Class of global conceptual DFT reactivity descriptors based on the rational energy model.

The energy is approximated as a 3-parameter rational function of the number of electrons,

$E(N) = \frac{a_0 + a_1 N}{1 + b_1 N}$

Given $$E(N_0 - 1)$$, $$E(N_0)$$ and $$E(N_0 + 1)$$ values, the unknown parameters of the energy model are obtained by interpolation.

The $$n^{\text{th}}$$-order derivatives of the rational energy model with respect to the number of electrons at fixed external potential is given by:

$\left(\frac{\partial^n E}{\partial N^n} \right)_{v(\mathbf{r})} = \frac{b_1^{n - 1} (a_1 - a_0 b_1) n!}{(1 + b_1 N)^{2n}}$

Initialize class.

Parameters: energy_zero (float) – Energy of the $$N_0$$ -electron system, i.e. $$E(N_0)$$. energy_plus (float) – Energy of the $$(N_0 + 1)$$ -electron system, i.e. $$E(N_0 + 1)$$. energy_minus (float) – Energy of the $$(N_0 - 1)$$ -electron system, i.e. $$E(N_0 - 1)$$. n0 (float) – Reference number of electrons, i.e. $$N_0$$.
params

Parameter $$a_0$$, $$a_1$$ and $$b_1$$ of energy model.

energy(n_elec)[source]

Return the energy model $$E(N)$$ evaluated for the specified number of electrons.

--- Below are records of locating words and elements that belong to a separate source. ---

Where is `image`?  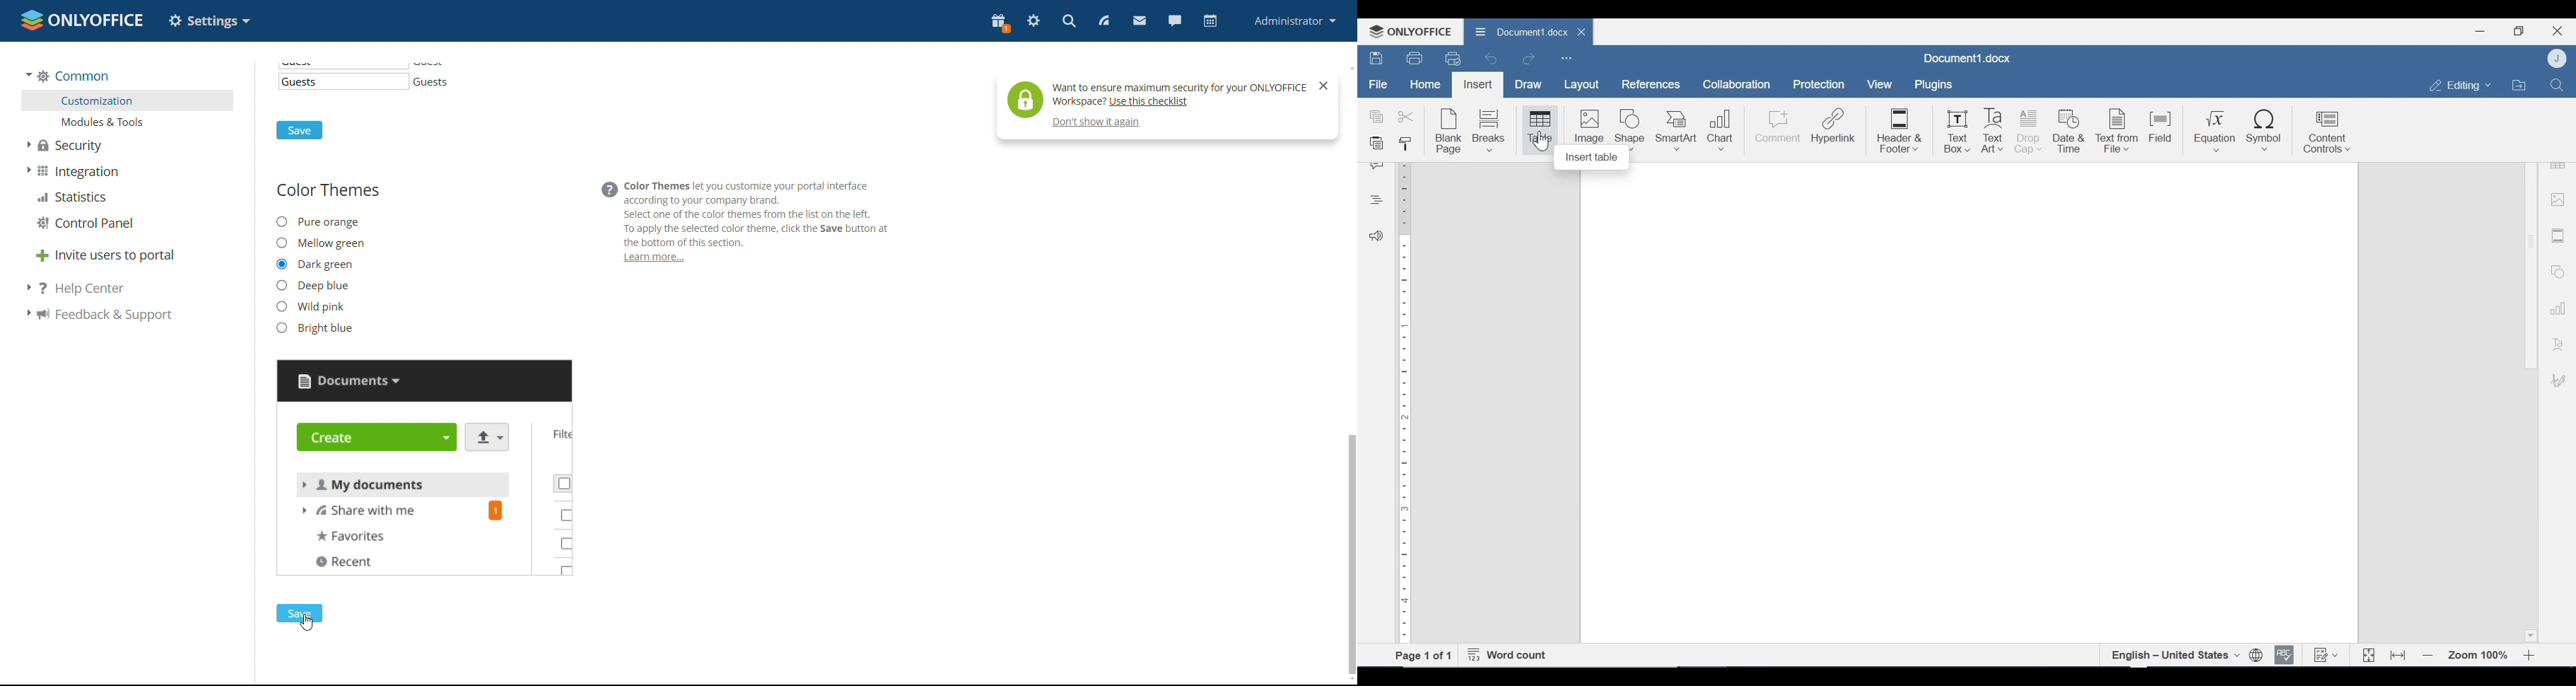
image is located at coordinates (2558, 199).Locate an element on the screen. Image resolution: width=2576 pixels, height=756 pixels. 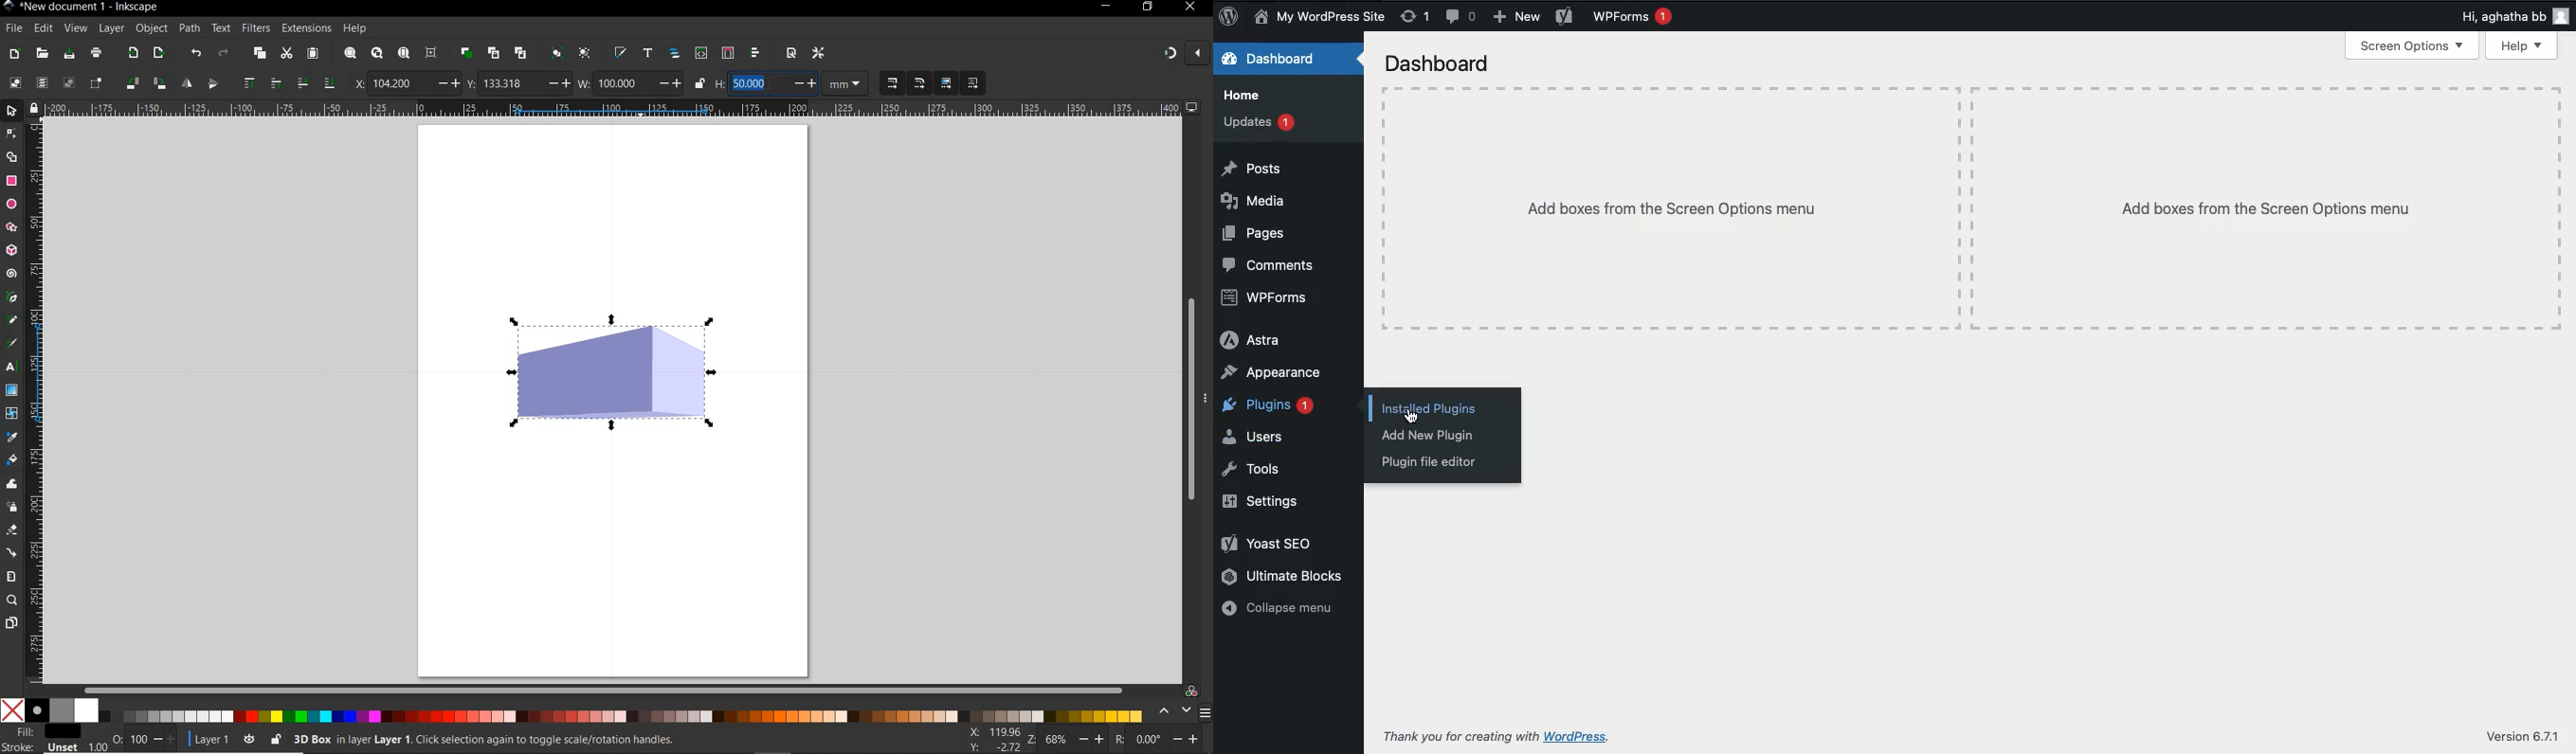
shape is located at coordinates (616, 373).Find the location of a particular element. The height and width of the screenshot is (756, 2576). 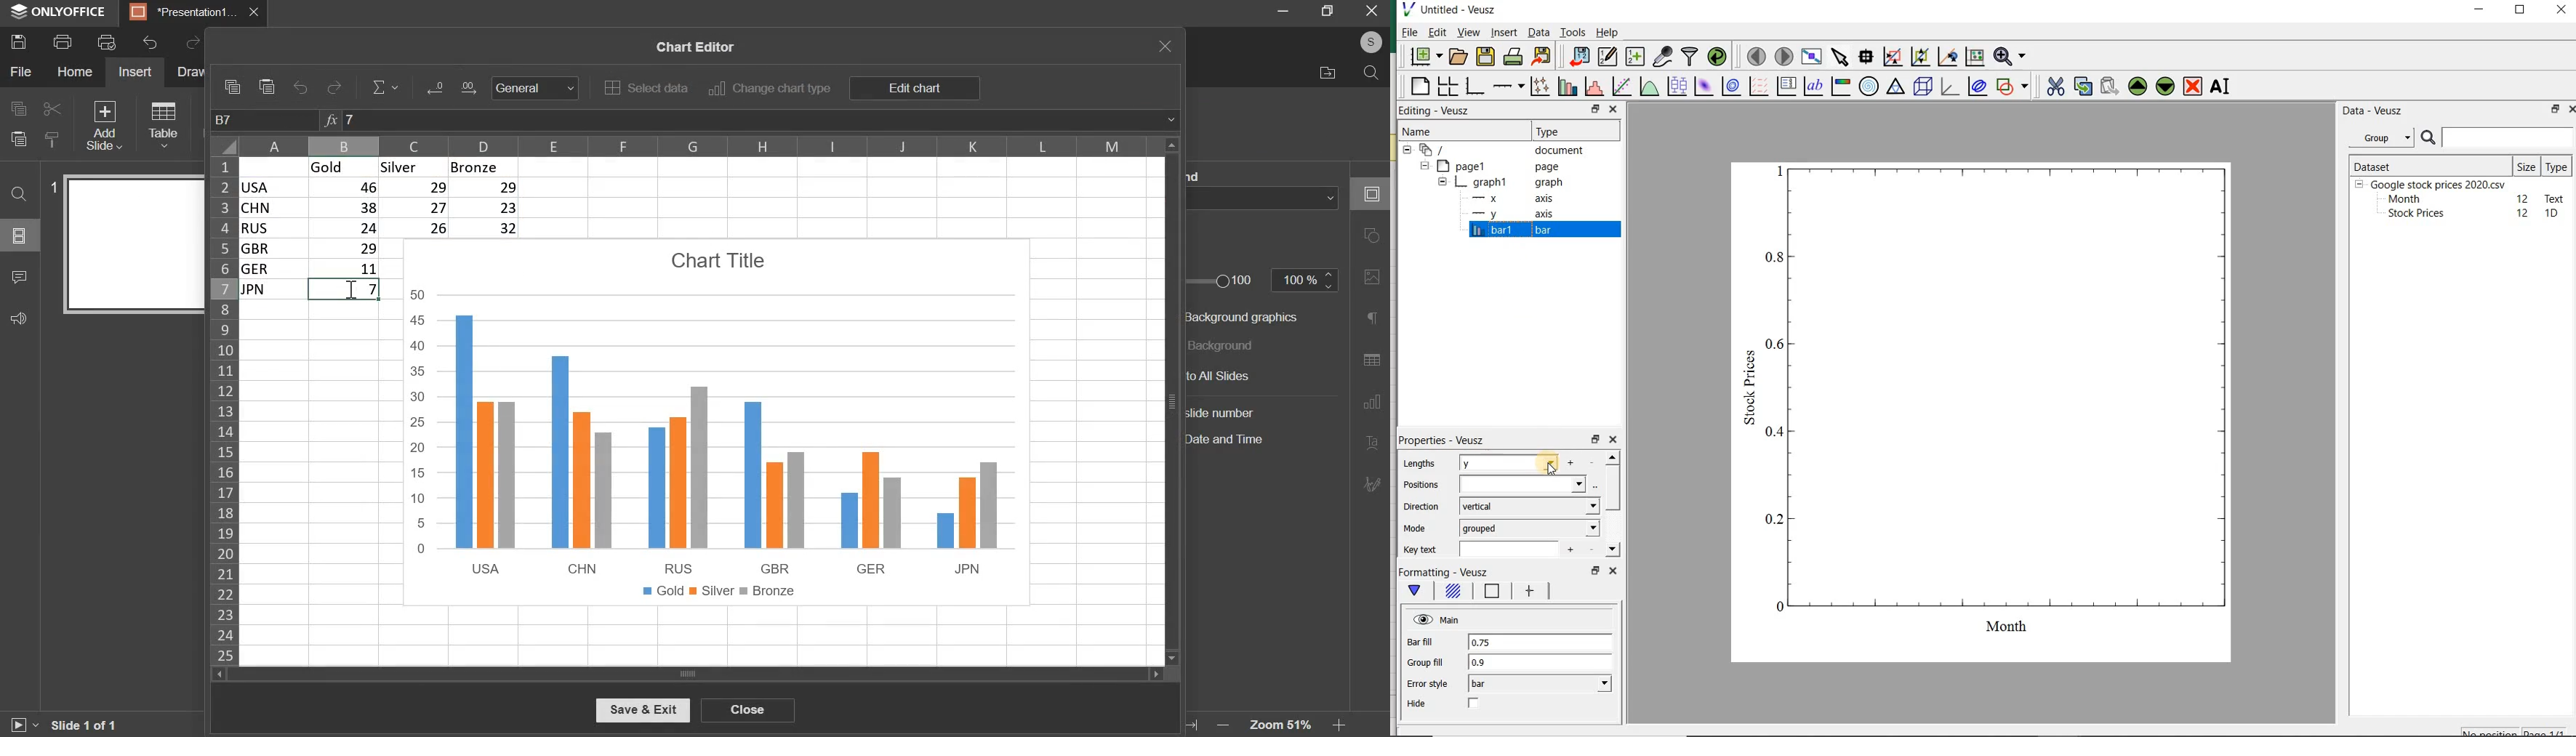

scrollbar is located at coordinates (1612, 505).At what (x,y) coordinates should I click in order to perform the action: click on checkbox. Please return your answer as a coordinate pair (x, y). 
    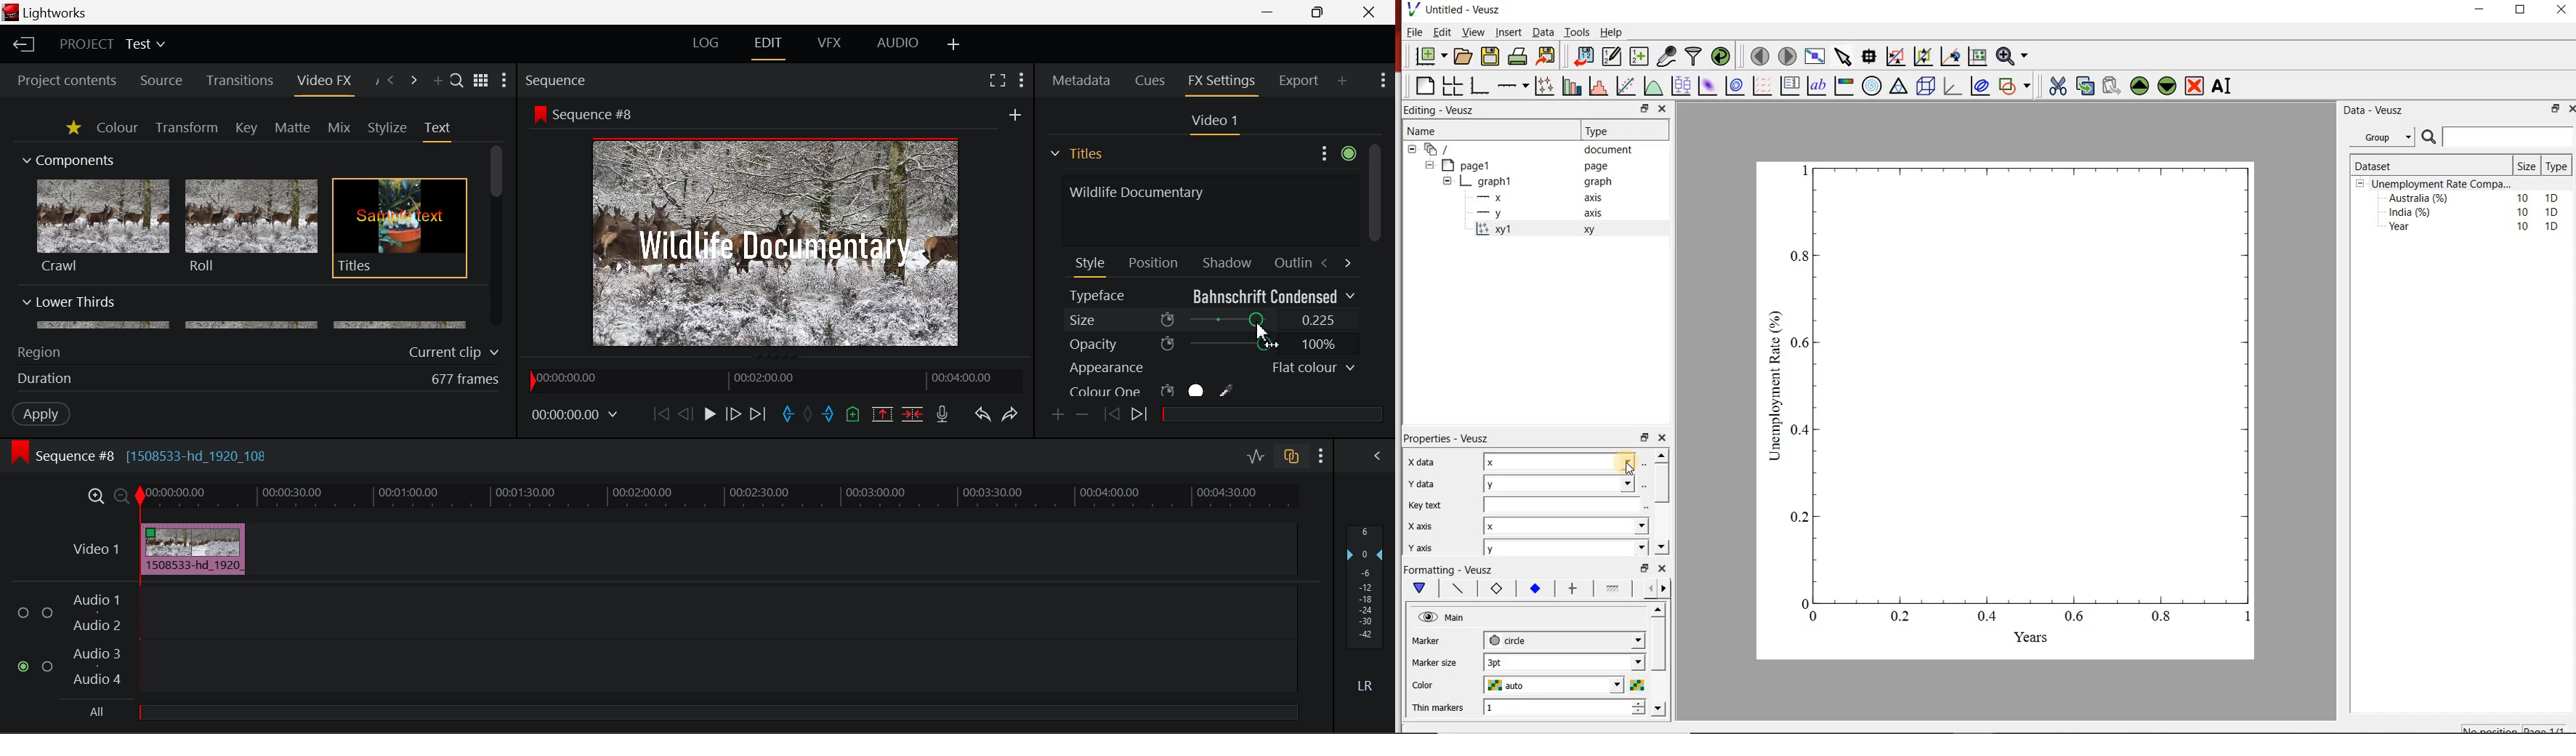
    Looking at the image, I should click on (26, 613).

Parameters: n_elec (float) – Number of electrons, $$N_{\text{elec}}$$.
energy_derivative(n_elec, order=1)[source]

Return the $$n^{\text{th}}$$-order derivative of energy w.r.t. the number of electrons.

This returns the $$n^{\text{th}}$$-order derivative of energy model $$E(N)$$ w.r.t. to the number of electrons, at fixed chemical potential, evaluated for the specified number of electrons.

$\left. \left(\frac{\partial^n E}{\partial N^n} \right)_{v(\mathbf{r})}\right|_{N = N_{\text{elec}}}$
Parameters: n_elec (float) – Number of electrons, $$N_{\text{elec}}$$. order (int, default=1) – The order of derivative denoted by $$n$$ in the formula.

Note

For $$N_{\text{elec}} = N_0$$ the first, second and higher order derivatives are equal to the BaseGlobalTool.chemical_potential, BaseGlobalTool.chemical_hardness and BaseGlobalTool.hyper_hardness, respectively.